Critias (Κρίτιας), een van de Dertig tirannen te
Athene. Ca. 460 vC geboren als telg van een aristocratische
familie, waartoe ook de moeder van
Plato behoorde, was hij een van de eerste leerlingen
van Socrates en de sofisten. Als politicus was hij
een felle tegenstander van de democraten en vurig
spartaans gezind. In 415 was hij betrokken bij de
nachtelijke verminking van de hermen. In de
oligarchische omwenteling van de 400 (411 vC)
speelde C. slechts een ondergeschikte rol, maar in
408 bewerkte hij de terugkeer van Alcibiades
naar Athene. Na Alcibiades' tweede vertrek uit zijn
vaderstad op voorstel van Cleophon verbannen,
keerde C. na de capitulatie van Athene in 404 terug
en werd in het college van de Dertig opgenomen.
Spoedig ontpopte hij zich als de meest meedogenloze
vervolger der democraten; honderden medeburgers,
ook zijn gematigde collega Theramenes,
liet hij terechtstellen. Toen Thrasybulus Munichia
bezet had, rukte C. tegen hem op en sneuvelde (404/
403). C. was ook auteur van proza en poëzie; hij
dichtte elegieën en tragedies, waarvan enkele
fragmenten bewaard zijn gebleven.
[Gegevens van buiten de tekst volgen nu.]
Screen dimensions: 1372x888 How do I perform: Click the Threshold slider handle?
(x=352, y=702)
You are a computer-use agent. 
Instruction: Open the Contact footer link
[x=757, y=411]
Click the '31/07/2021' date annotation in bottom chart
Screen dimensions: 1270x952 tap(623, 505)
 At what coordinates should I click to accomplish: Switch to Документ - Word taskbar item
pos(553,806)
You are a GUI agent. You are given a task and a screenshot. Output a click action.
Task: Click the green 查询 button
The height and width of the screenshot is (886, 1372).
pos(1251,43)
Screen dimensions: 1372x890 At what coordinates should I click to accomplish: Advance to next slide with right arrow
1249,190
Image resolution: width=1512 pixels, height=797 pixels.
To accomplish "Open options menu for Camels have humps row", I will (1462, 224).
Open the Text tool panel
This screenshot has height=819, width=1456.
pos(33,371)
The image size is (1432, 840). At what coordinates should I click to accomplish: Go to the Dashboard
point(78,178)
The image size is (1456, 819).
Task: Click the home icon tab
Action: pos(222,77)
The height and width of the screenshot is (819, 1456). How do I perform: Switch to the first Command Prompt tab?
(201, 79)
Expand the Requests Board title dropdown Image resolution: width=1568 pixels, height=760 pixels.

Hij treedt als
gesprekspartner op in verschillende dialogen van Plato,
die blijkbaar een grote bewondering voor C. koesterde.
Lit. Fragmenten bij A. Nauck, Tragicorum Graecorum Fragmenta
(Leipzig 1889 = Hildesheim 1964) en E. Diehl/R.
Beutler, Anthologia Lyrica Graeca 1 (Leipzig 1949). - E.
Diehl (PRE 11, 1901-1912). Th. Lenschau (PRE, 6A, 2355-2377).